Sagaing villagers forced to wear military uniforms in ploy to prevent attacks

Regime troops have been forcing villagers in Sagaing Region’s Wetlet Township to dress like soldiers and march at the head of their column in a bid to fend off attacks, according to local resistance sources.

The column in question began advancing on Thit Seint Gyi, a village on the western bank of the Ayeyarwady River some 18km east of the town of Wetlet, late last week. 

Sources say the column of around 100 soldiers abducted at least 20 civilians along the way and another 20 when it arrived in Thit Seint Gyi late Tuesday.

Those who were captured were interrogated and then used as human shields, according to an officer from the GZ Special Task Force-Wetlet, an anti-regime group operating in the area.

“I heard they beat their prisoners during interrogation. What they wanted to know was where they could find the local resistance forces,” said the officer.

He added that the military also forced some of the abductees to wear military uniforms and walk at the front of the column.

“According to intel from our scouts, they forced some of the abducted locals to wear military uniforms, carry their baggage and walk at the front of the column, so groups like ours don’t attack them,” he said.

The troops marching through Wetlet have also been accused of torching hundreds of homes in the township, including in the villages of Magyi Thone Pin, Pale Thwe, Maung Kone and Hmethti.

Last Saturday, there were reports that they had killed at least three people, including a resident of Hmethti.

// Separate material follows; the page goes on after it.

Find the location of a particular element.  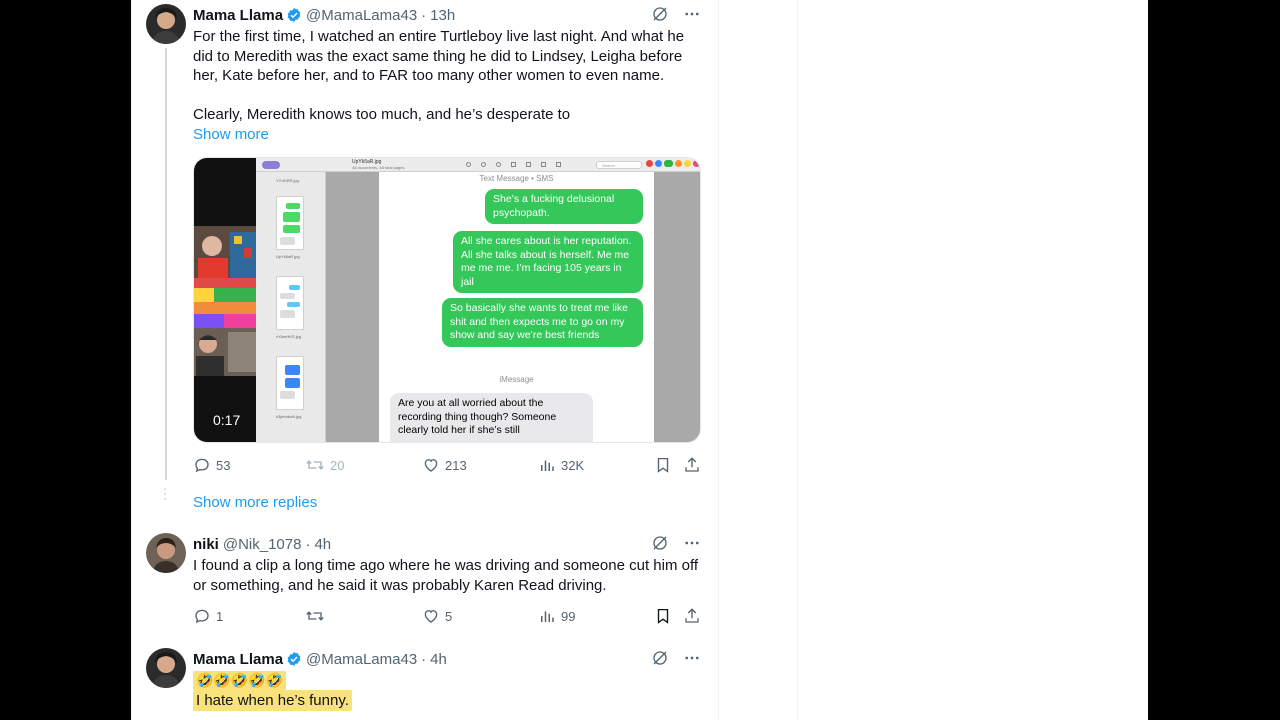

tweet-header: Mama Llama @MamaLama43 · 13h is located at coordinates (447, 15).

After the column arrived in Thit Seint Gyi, hundreds of people living in other villages in the same village tract, including Kadoh, Hlay Poh Seik, Ywar Thit, Yae Kan Poh, Kyar Kwin, and Htone Bo villages, reportedly fled their homes.

“We all know we have to run once they arrive, or else we’ll be interrogated or taken as hostages,” said one local who did not want to be named.

He added that some of the soldiers in the column that has been moving through the area were women.

While this could not be confirmed, it is consistent with reports that the wives of soldiers have increasingly been called upon to go into active duty amid high casualty rates and low recruitment numbers in the Myanmar military since last year’s coup.

Smoke rises from Padauk, a village in Sagaing Region’s Kanbalu Township, after it was attacked by junta troops on May 17 (Supplied)

Meanwhile, there have also been reports of widespread attacks on villages in the Chat Thin village tract, in Sagaing’s Kanbalu Township, in recent days.

According to resistance forces active in the area, a column of around 60 soldiers and 40 members of the military-backed Pyu Saw Htee militia destroyed 38 houses in four villages on Tuesday.

A resident of Kin Kyi, one of the villages that was targeted, said that the junta forces had a list of homes that were to be singled out for destruction.

“They chose the houses systematically. They went after property owned by families with ties to the revolutionary forces,” he said, adding that his own home was among those that had been burned to the ground.

Local resistance groups say they attacked the military column responsible for the raids, but no details regarding junta casualties were available at the time of reporting.